This type of emotion regulation is commonly known as reappraisal, a reinterpretation of a potentially emotional situation in a way that neutralizes its emotional impact (Richards, 2001). Several studies have looked into the dynamics of this cognitive self-regulation.

Reappraisal is an interesting process because it stems from an individual's ability to control a conscious response. Barrett and Salovey (2001) found that individual differences in psychological resilience predict different outcomes in emotional regulation. In other words, those that could successfully bounce back from negative emotional experiences and were flexibly adaptive to changing situational demands exhibited a higher ability to positively reappraise a potentially self-esteem destructive situation (Barrett and Salovey, 2001). Specifically, their study refers to an individual ability to deal with and cope with negativity in general.

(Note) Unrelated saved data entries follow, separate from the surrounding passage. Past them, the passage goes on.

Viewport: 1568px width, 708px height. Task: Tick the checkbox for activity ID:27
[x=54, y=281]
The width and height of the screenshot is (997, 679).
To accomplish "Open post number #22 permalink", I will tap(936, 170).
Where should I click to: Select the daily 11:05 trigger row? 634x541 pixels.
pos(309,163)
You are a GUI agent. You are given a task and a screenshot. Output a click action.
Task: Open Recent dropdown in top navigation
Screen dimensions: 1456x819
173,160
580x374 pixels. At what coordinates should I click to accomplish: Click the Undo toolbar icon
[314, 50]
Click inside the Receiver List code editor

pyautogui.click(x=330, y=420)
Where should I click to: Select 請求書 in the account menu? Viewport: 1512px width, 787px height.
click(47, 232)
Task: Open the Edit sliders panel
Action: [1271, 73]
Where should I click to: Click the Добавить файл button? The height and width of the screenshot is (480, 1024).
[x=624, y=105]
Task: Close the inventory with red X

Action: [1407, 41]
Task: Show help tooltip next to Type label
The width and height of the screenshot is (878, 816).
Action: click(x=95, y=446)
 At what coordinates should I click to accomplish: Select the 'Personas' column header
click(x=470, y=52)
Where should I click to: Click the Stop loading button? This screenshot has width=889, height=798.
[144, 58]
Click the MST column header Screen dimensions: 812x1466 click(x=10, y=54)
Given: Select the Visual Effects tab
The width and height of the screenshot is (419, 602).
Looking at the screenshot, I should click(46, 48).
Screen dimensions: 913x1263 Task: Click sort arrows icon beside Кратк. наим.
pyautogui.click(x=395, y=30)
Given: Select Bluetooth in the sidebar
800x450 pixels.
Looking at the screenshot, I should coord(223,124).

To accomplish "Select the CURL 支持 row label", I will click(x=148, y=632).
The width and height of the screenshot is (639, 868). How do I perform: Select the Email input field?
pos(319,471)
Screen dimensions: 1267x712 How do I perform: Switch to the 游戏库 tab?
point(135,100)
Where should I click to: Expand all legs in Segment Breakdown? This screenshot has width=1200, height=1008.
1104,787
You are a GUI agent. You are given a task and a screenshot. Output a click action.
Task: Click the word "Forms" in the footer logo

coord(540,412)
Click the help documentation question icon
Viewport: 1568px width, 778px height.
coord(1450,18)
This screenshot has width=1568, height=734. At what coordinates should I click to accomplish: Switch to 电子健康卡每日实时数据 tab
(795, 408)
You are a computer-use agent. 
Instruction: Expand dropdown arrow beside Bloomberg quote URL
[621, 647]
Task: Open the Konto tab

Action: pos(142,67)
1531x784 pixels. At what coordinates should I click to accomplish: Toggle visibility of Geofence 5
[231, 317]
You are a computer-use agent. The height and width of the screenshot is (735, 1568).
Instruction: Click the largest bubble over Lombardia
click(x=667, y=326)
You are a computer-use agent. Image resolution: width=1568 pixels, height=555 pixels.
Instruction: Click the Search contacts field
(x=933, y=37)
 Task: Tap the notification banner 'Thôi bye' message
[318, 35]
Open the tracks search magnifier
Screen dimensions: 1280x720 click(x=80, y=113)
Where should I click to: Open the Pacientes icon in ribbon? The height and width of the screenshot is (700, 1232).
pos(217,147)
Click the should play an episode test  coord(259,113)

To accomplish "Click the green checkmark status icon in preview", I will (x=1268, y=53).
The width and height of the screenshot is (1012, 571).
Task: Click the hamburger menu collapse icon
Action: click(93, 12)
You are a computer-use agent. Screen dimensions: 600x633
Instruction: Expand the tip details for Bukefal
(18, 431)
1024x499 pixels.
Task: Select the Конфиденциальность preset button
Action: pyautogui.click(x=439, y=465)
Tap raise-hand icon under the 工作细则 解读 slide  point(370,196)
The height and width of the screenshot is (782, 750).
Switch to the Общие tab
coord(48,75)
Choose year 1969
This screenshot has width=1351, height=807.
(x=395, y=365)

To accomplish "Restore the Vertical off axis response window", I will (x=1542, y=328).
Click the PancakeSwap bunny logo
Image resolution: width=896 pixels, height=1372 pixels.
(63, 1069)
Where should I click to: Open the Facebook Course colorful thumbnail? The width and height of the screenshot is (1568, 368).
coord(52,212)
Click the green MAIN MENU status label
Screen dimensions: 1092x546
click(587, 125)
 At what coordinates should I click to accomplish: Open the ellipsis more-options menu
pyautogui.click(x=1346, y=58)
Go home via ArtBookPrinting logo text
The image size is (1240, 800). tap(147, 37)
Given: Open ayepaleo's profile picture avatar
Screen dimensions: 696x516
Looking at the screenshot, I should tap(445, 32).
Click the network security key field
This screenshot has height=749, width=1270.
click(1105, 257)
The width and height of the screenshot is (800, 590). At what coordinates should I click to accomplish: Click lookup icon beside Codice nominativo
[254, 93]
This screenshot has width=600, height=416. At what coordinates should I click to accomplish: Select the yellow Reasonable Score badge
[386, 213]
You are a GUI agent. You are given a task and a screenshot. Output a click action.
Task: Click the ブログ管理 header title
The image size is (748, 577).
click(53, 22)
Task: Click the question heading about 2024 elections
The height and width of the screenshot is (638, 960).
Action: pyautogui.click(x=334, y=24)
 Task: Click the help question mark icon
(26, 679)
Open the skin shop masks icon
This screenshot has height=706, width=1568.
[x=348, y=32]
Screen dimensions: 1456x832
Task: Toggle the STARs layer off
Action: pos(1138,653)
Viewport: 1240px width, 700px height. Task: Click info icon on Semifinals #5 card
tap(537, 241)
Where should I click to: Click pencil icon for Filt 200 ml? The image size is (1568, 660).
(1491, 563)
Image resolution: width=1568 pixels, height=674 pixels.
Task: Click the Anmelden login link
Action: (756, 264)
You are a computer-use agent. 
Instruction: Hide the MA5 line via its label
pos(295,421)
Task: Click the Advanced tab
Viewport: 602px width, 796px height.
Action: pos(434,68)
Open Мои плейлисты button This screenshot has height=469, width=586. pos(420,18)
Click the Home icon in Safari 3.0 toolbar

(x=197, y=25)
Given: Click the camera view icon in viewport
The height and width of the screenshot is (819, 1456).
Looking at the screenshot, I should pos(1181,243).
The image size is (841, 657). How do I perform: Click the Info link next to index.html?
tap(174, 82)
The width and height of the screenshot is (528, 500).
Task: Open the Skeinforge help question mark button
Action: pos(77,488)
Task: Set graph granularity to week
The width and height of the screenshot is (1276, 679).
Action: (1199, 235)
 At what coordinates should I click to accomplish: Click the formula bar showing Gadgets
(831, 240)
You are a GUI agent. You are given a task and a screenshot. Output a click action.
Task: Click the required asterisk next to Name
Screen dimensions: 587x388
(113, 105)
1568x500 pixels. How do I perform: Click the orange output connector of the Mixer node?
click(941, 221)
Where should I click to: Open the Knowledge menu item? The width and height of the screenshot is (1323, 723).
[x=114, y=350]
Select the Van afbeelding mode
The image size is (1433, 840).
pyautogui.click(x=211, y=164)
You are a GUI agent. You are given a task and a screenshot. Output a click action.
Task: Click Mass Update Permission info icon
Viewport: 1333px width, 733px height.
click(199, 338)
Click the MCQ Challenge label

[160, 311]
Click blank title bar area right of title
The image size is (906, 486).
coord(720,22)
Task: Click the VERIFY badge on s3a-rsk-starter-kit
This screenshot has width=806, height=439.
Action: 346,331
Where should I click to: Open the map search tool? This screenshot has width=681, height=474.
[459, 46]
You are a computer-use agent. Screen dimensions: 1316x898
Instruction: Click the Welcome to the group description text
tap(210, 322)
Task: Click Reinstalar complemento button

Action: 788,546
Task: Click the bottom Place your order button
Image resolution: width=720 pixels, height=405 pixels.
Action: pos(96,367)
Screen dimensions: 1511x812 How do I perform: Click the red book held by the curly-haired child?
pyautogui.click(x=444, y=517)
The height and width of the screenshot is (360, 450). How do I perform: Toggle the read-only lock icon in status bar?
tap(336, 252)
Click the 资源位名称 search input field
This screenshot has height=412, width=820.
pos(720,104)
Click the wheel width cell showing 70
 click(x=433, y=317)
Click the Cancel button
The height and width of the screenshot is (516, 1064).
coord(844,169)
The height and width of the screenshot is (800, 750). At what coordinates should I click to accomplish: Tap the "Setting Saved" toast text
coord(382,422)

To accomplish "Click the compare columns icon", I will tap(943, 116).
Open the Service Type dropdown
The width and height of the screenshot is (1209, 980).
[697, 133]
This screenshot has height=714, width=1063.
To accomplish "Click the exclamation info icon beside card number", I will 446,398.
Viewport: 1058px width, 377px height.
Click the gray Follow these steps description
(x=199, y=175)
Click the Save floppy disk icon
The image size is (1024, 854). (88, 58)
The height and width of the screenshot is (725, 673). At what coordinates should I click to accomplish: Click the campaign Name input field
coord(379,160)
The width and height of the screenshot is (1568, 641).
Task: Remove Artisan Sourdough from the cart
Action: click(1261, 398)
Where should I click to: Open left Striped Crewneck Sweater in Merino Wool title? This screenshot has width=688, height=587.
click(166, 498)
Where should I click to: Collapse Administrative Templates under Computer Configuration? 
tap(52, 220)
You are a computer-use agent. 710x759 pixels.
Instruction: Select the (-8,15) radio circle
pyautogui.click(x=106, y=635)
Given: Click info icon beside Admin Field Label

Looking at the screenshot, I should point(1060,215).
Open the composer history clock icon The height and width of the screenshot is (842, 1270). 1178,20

In a study titled the "Cognitive Consequences of Concealing Feelings", Richards (2001) noted that when individuals did not re-appraise, but instead suppressed their emotional response, there were consequences on cognitive ability. Suppression directly refers to the conscious inhibition of emotion-expressive behavior (2001). In his words "although these self-monitoring and self-corrective processes [suppression] may permit us to conceal feelings successfully, they could end up diverting finite attention resources from other things we could be doing at the same time" (Richards, 2001). In short, suppressing a natural emotional response was demonstrated to interfere with memory, communicative discourse, and problem solving. For instance, participants instructed to refrain from an emotional response to a startling image while also being told detailed info about each image as it was displayed, exhibited a significantly lower retention of the information told. On the other hand, in the same study it was found that when the individual simply reinterpreted the event in a way to neutralize its impact, there were no cognitive consequences. In a related study on emotion regulation, it was found that individuals placed in a suppression condition actually displayed significantly higher blood pressure than those in a reappraisal condition (Barrett, 2001). Thus, it appears that re-appraisal is the healthiest and most efficient way to regulate emotional expression.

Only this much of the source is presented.